TASK DIRECTIONS:
Each line in the entries that has the word "Balzac" has to be copied.

MATERIAL SUPPLIED:
== Segment start ==

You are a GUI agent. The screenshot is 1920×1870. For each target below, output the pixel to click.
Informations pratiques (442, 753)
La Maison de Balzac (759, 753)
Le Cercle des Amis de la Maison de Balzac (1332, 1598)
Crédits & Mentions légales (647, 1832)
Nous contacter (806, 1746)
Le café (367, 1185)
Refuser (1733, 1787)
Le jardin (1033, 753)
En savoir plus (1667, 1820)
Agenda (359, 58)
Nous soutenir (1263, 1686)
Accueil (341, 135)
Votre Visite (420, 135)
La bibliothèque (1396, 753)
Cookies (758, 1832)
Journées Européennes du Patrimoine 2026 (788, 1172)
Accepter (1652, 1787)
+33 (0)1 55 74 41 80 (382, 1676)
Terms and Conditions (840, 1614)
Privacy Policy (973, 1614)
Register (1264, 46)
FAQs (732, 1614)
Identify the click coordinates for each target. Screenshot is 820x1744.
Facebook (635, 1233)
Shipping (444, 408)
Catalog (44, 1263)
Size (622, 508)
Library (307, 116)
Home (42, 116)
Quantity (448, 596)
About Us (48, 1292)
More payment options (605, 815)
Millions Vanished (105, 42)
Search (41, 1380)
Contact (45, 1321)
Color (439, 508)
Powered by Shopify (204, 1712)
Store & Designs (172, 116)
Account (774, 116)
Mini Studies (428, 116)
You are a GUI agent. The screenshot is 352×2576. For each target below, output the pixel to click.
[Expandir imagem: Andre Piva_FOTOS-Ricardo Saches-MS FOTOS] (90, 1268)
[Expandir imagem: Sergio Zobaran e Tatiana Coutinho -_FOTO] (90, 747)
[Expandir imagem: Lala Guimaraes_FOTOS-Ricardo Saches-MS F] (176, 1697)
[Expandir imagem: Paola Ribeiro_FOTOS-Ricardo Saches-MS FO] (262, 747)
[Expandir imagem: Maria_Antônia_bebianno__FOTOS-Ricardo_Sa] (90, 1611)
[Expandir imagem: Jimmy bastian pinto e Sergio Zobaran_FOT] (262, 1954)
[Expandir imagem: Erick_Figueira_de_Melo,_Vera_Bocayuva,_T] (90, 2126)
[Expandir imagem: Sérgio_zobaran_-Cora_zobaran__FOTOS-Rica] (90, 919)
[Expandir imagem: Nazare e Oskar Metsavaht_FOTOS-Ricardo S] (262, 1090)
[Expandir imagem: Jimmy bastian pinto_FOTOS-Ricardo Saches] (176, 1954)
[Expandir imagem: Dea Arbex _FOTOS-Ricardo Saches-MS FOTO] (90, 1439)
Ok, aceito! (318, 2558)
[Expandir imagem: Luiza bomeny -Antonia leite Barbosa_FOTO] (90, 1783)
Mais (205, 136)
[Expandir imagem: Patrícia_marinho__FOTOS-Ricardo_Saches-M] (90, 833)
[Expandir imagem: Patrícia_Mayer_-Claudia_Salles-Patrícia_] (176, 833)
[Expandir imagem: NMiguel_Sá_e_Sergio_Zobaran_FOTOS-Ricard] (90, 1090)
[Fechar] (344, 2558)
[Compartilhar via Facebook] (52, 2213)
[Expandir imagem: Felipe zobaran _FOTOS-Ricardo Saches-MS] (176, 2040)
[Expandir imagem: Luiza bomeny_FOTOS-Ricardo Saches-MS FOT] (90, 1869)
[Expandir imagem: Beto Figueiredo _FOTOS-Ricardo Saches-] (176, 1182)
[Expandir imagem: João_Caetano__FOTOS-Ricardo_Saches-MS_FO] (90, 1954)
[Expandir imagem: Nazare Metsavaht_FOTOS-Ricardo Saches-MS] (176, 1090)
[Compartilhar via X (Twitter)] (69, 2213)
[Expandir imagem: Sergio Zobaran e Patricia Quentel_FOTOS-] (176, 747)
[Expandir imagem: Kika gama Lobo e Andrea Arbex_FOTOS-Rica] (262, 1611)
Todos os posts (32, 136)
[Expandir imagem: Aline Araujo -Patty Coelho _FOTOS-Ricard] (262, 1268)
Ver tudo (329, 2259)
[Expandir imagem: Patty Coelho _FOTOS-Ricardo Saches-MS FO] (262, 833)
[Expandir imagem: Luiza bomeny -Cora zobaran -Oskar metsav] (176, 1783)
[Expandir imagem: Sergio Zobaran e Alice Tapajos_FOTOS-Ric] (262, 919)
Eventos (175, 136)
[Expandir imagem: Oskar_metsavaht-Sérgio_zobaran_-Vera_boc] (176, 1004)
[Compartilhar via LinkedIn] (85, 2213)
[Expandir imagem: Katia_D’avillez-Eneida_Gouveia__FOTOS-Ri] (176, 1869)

== Segment end ==

WRITTEN ANSWER:
La Maison de Balzac (759, 753)
Le Cercle des Amis de la Maison de Balzac (1332, 1598)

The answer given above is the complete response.